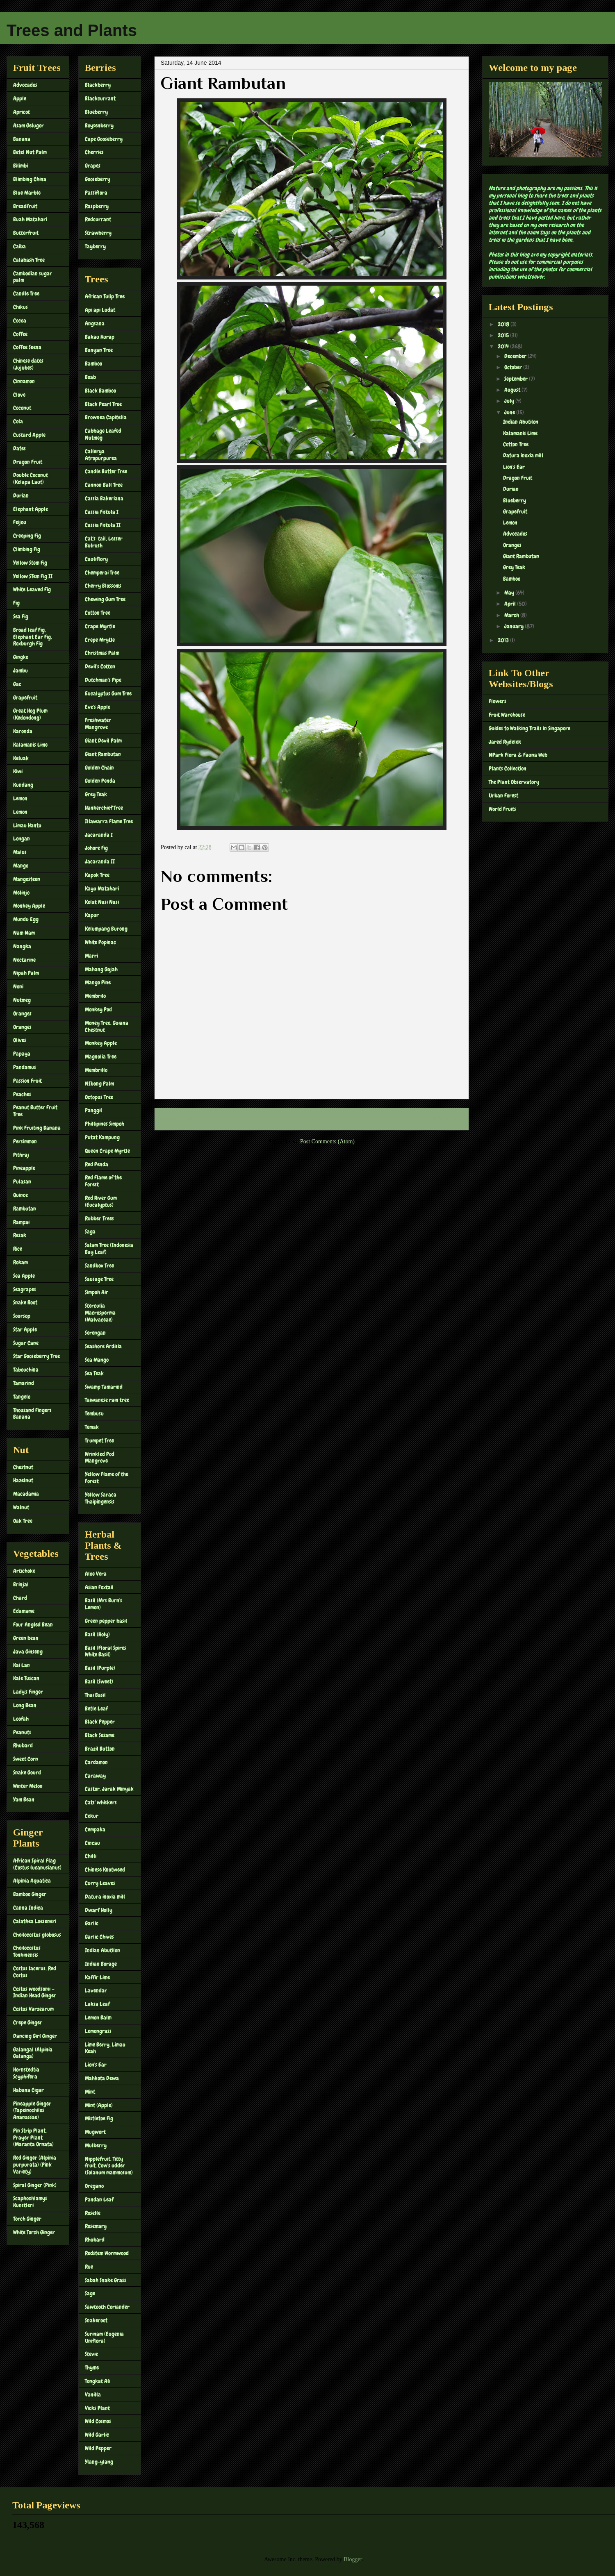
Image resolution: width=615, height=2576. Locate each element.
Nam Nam (24, 932)
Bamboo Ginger (29, 1894)
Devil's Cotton (100, 666)
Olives (19, 1040)
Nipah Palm (26, 973)
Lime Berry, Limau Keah (105, 2048)
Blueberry (96, 112)
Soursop (21, 1316)
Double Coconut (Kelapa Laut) (30, 478)
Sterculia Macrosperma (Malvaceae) (100, 1312)
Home (313, 1119)
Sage (90, 2293)
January (514, 626)
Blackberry (98, 85)
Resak (19, 1235)
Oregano (94, 2186)
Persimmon (25, 1141)
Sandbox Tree (99, 1265)
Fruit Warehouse (507, 714)
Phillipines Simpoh (104, 1123)
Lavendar (96, 1990)
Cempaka (95, 1829)
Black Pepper (100, 1721)
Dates (19, 448)
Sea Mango (97, 1359)
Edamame (23, 1611)
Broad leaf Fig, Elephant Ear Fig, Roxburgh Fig (32, 636)
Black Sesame (99, 1735)
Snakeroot (96, 2320)
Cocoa (19, 320)
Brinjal (21, 1584)
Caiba (19, 246)
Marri (91, 955)
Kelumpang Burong (106, 928)
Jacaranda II (100, 861)
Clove (19, 394)
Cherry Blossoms (103, 585)
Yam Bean (23, 1799)
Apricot (21, 112)
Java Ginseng (28, 1651)
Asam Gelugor (28, 125)
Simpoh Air (96, 1292)
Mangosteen (26, 879)
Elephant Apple (30, 509)
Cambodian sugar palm (32, 277)
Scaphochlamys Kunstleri (30, 2201)
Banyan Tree (99, 350)
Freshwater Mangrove (98, 723)
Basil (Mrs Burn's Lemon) (103, 1604)
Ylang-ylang (99, 2461)
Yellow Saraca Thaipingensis (100, 1498)
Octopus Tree (99, 1097)
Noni (18, 986)
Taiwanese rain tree (107, 1400)
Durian (21, 495)
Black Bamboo (100, 390)
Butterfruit (26, 232)
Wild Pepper (98, 2448)
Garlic (91, 1923)
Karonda (22, 731)
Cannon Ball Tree (104, 484)
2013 (504, 640)
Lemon (20, 798)
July (509, 400)
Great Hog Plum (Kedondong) (30, 714)
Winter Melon (28, 1786)
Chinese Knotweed (105, 1869)
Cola (18, 421)
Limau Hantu (27, 825)
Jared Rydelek (505, 741)
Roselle (92, 2213)
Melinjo (21, 892)
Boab (90, 377)
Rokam (20, 1262)
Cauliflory (96, 559)
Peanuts (22, 1732)
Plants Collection (507, 768)
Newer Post (177, 1119)
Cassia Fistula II (103, 525)
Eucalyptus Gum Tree (108, 693)
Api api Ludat (100, 309)
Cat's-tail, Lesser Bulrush (104, 542)
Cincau (92, 1843)
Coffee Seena (27, 347)
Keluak (21, 758)
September (516, 378)
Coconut (22, 407)
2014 (504, 346)
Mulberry (96, 2145)
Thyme (92, 2367)
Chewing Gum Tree (105, 599)
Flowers (497, 701)
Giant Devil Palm (103, 740)
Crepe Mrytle (100, 639)
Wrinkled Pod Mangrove (99, 1457)
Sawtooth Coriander (107, 2306)
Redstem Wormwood (107, 2253)
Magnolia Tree (100, 1056)
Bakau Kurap (99, 337)
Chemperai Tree (102, 572)
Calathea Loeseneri (34, 1921)
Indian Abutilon (102, 1950)
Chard (20, 1597)
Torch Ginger (27, 2218)
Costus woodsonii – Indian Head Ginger (34, 1992)
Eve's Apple (97, 707)
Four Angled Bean (33, 1624)
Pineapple (24, 1168)
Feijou (19, 522)
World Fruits (502, 809)
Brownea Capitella (106, 417)
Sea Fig (20, 616)
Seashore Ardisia (103, 1346)
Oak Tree (22, 1520)
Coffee (20, 334)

= = = =

_STATED GOAL_
Identify each row above that contains the word "Mangrove" and copy those rows out in full.

_OUTPUT BELOW_
Freshwater Mangrove (98, 723)
Wrinkled Pod Mangrove (99, 1457)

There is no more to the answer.